Well, and now, I'm the beast!! I lied (even I recognized the same moment to her) for 30 minutes for going to put a pill on my fish (who actually died even my efforts to save him), and she just told me: I don't want to be with you, I can't trust you no more, you lied to me so much!
This is 4 or 5 time she break with me, and I'm just tired (I'm not the kind of person who crawls back to her begging for taking me back, when she breaks with me). Im just tired... of her distrust, her hypervigilance, I known that I have been good man to her, I just feel not recognized by any of my qualities that I have or for the life we created. I just feel she was looking for a little straw on my behavior to throw the fire over me. And tell me, it's your fault.
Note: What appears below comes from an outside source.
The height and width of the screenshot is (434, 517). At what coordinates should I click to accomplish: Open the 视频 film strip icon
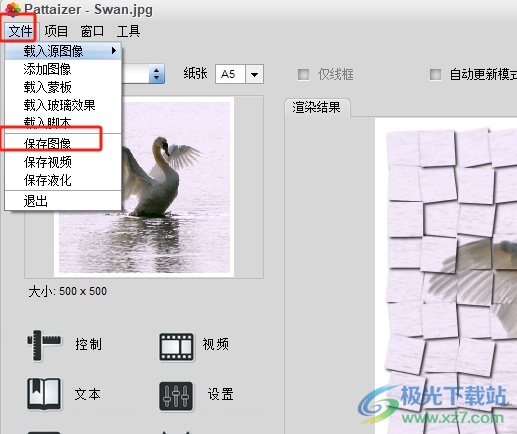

For those who are kind to follow my story:
https://www.askmehelpdesk.com/relati...-ii-48258.html
https://www.askmehelpdesk.com/relati...-ii-48258.html
She break up with me today because of that, I came to her house to talk to her, listen to her and tell her how I feel about what's hurting me about her lies neglected to me and try to persuade her about her decision but she... used everything I said for wiping... the floor. I just ask her and tell her we can work it out, she said no. I ask her if she's secure about that, she said yes. I just left her place.
I know that I'm no sheep, and I don't want to present myself as one, but I just feel AT THE END that she's forcing me to put the wolf disguise.
I know I still love her, and I know I don't want to break up with her, but also I know all her accusations the things she made me through aren't sane and healthy. I just feel I have to move on now! This is too much abuse.
I just have erased her numbers and emails and contacts by now. I don't want any regreat from her. But I need to be strong. Funny she saying the same thing. But she never even try to solve things out.
Looking for suport here fellas.. I think this is it but some black clouds are coming for my days. Hopefully not for so long..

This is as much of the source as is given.